Los defensores de la evolución teísta objetarán que la evolución cosmológica o biológica son lhipótesis de las ciencias naturales y no pueden ser excluidas por la teología de la creación de la Iglesia. Es cierto que el Papa Juan Pablo II creía a sus asesores científicos al afirmar que todo  el universo (excepto para el alma del hombre) podría haber evolucionado a través de procesos naturales después de la creación ex nihilo de algunos elementos materiales y de las leyes naturales en el principio. Pero el Papa nunca citó ninguna prueba de que su opinión era verdad más allá de una duda razonable. Por otra parte, el respaldo del Papa Juan Pablo II a la hipótesis de la evolución fue siempre provisional y nunca obligó a nuestro asentimiento. Por ejemplo, en una audiencia de los miércoles señaló:

Por lo tanto, se puede decir que, desde el punto de vista de la doctrina de la fe, no hay dificultad en explicar el origen del hombre, en lo que respecta al cuerpo, por medio de la teoría de la evolución. Debe, sin embargo, añadirse que esta hipótesis propone sólo una probabilidad, no una certeza científica.

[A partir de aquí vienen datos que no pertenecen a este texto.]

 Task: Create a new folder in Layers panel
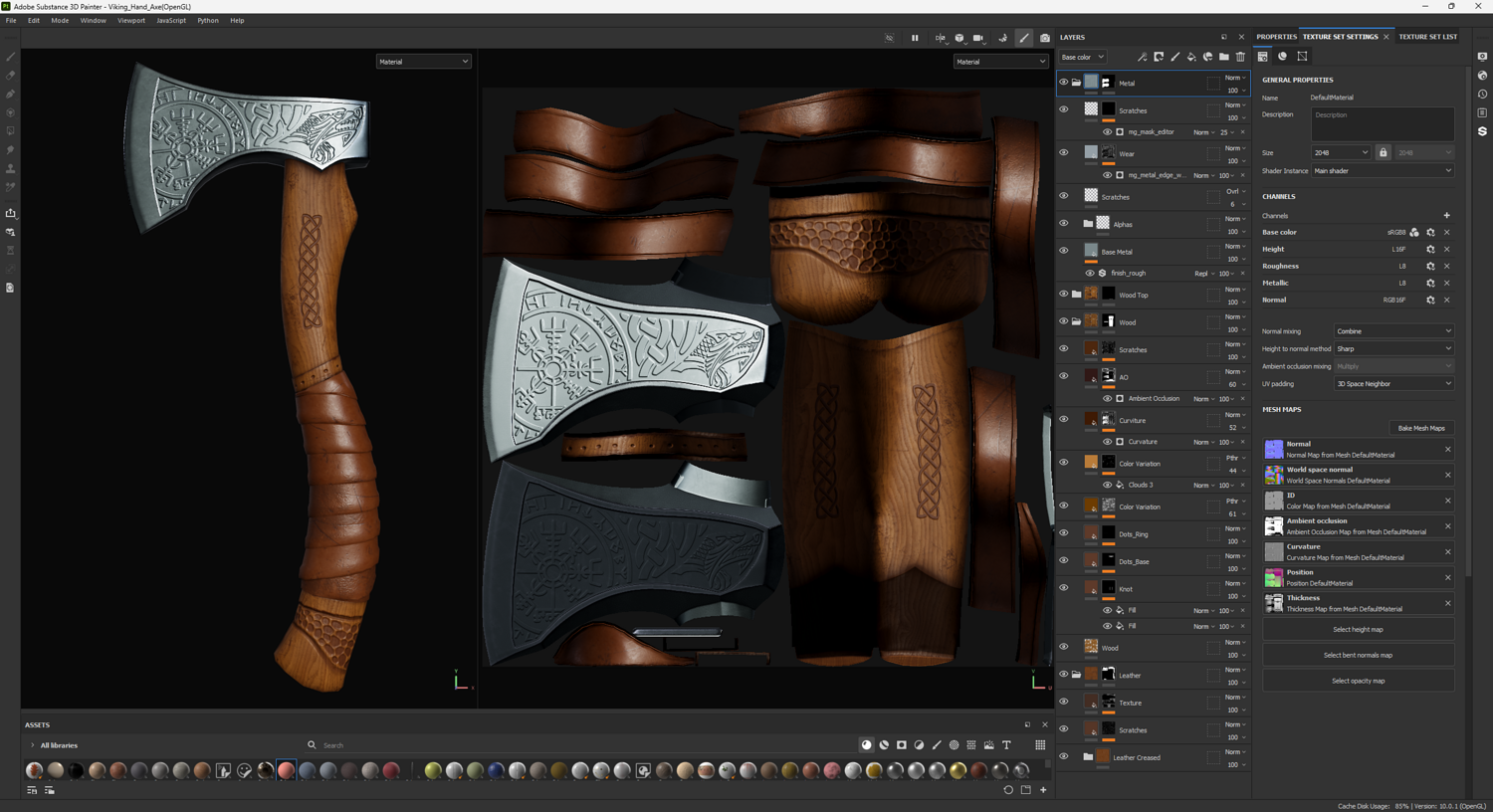[1224, 57]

Por otra parte, en su famoso discurso a la Academia Pontificia de las Ciencias en 1996, el Santo Padre reconoció:

La validez de una teoría depende de si se puede o no verificar, y que esté constantemente puesta a prueba por los hechos; cuando estos  ya no pueden explicarla, muestran sus limitaciones y su inadecuación. Por consiguiente, debe ser repensada.

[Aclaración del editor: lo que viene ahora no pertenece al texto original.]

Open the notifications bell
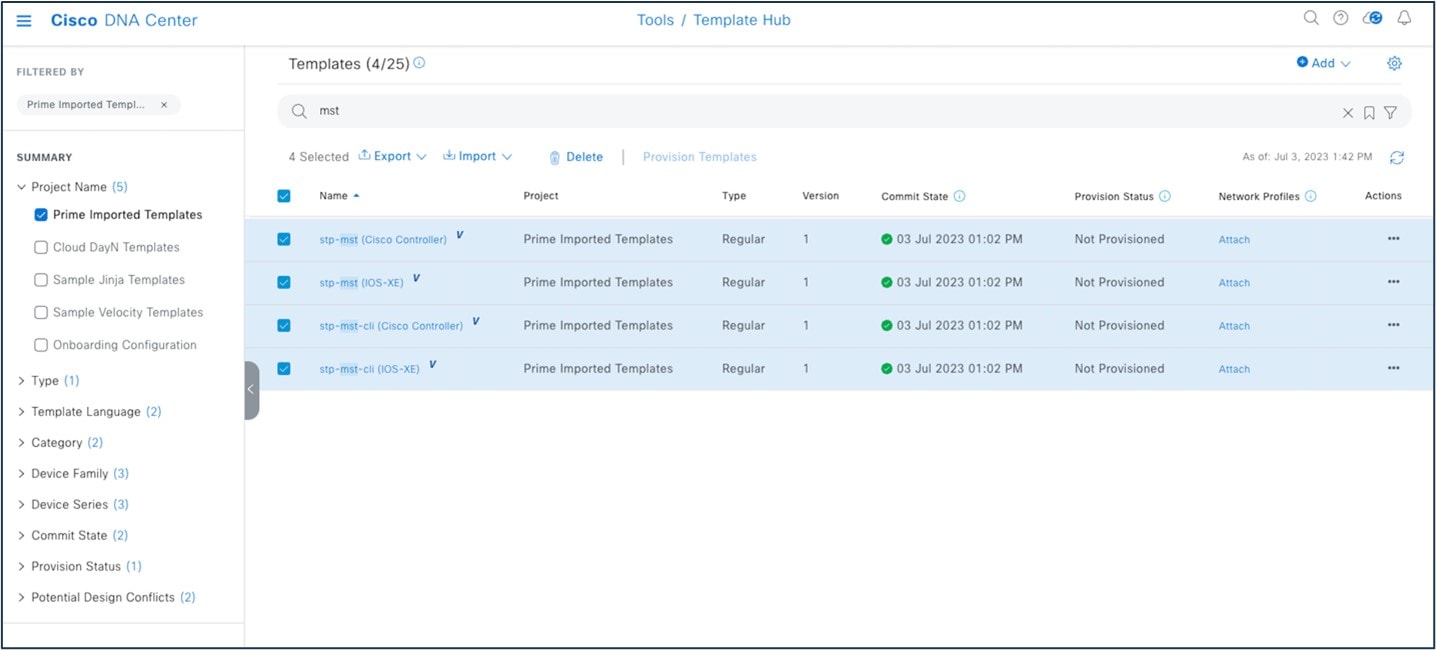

Una de las razones principales por las que la evolución todavía parece a muchos católicos como una hipótesis verosímil es que no ha sido sometido a un examen crítico riguroso en el foro público. En su encíclica Humani generis de 1950, el Papa Pío XII pidió que los estudiosos católicos examinaran las pruebas a favor y  en contra de la hipótesis de la evolución humana. Sin embargo, en los últimos 62 años sólo un puñado de universidades católicas y centros de investigación han prestado  atención a las graves deficiencias de la hipótesis evolutiva. En la víspera de su elección al papado, el entonces cardenal Ratzinger aprobó la publicación, en Inglés, de su obra Verdad y Tolerancia en la que se observa lo siguiente:

No hay. . . consenso sobre la disputa del alcance de las pretensiones de la doctrina de la evolución como filosofía fundamental. . . Esta disputa debe abordarse de manera objetiva y con una voluntad de escuchar, por ambas partes, algo que hasta ahora se ha llevado a cabo sólo de forma limitada (Cardenal Joseph Ratzinger, Verdad y Tolerancia (San Francisco: Ignatius Press, 2004), pp 179-181).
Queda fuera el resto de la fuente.